Warnings au poing, on est attentif et tendu à l'écoute de cet univers sonore inédit, proche et lointain à la fois du quotidien.Inquiétude, intranquillité dans ces cassures et brisures de son.Démolition puis accalmie, chute de pierres, grincement de ce qui tente de se relever, de vivre; oiseaux qui s'en échappent à titre d'ailes, bruits de pelle, attirail multiple de chantier ouvert habité d'engins destructeurs, ravageurs au final.
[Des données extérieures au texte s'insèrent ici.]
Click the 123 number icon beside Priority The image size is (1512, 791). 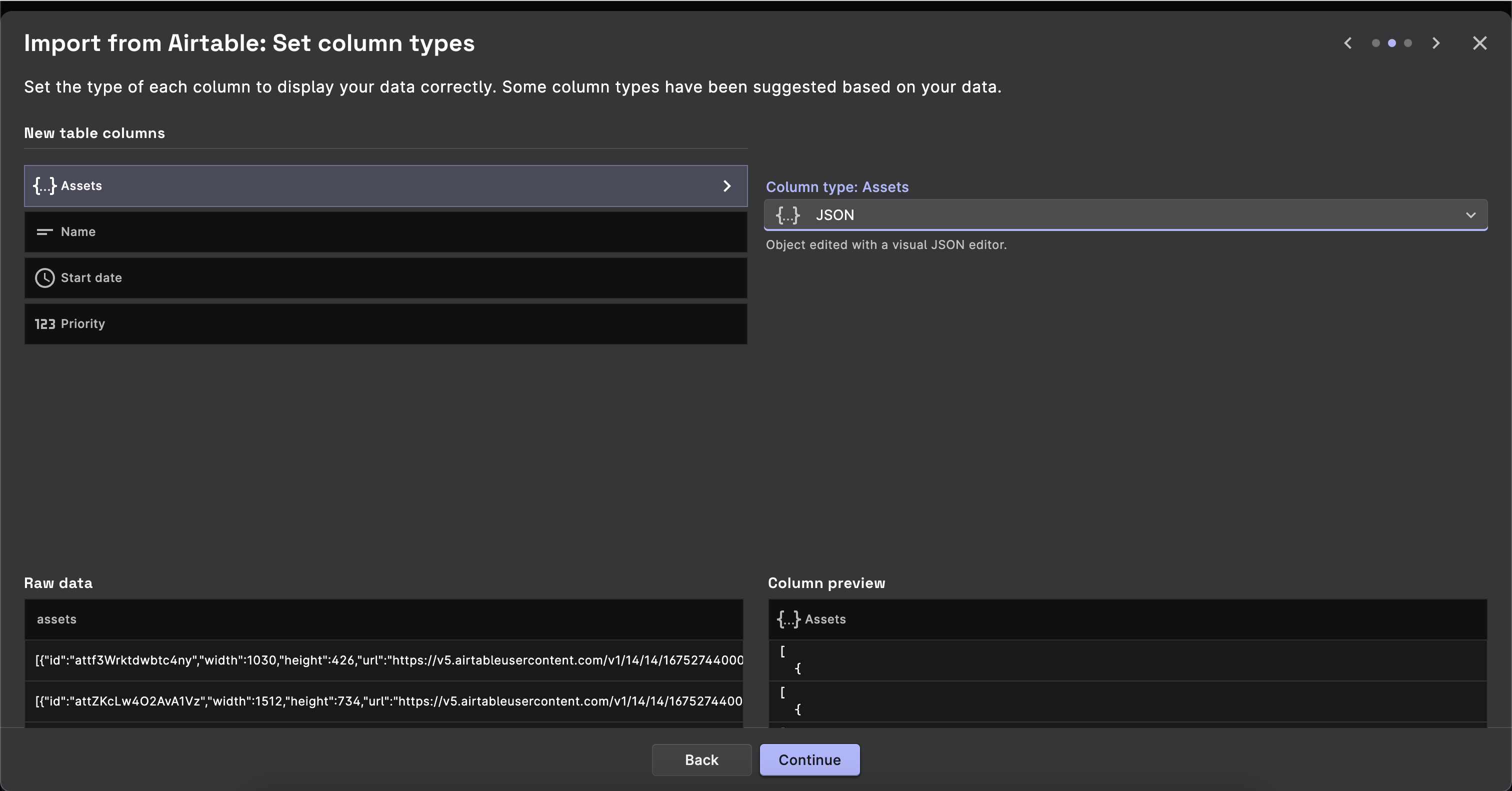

Torrent de sons comme dans des goulets ou tunnels, son radiophonique, sonneries et clochettes, quai de gare, alarme de train, bruit de pas, d'ailes de pigeon décollant, portes blindées: l'atmosphère est riche inventaire à la Prévert des possibilités de cette musique suggestive à l'infini.
Un peu bavarde, cette oeuvre redondante mais fertile en événement et climats variés.
La météo est bonne chez "Exhibitronic", le temps variable et changeant, jamais au beau fixe, ni à la déprime automnale, alors mes enceintes Audioréférence ont encore plus de présence chez moi, une place bien à part et me regardent, me contemplent, complices: ou est-ce moi qui les observe à présent, elles capables de tout et d'émettre bruits et fracas à l'envi!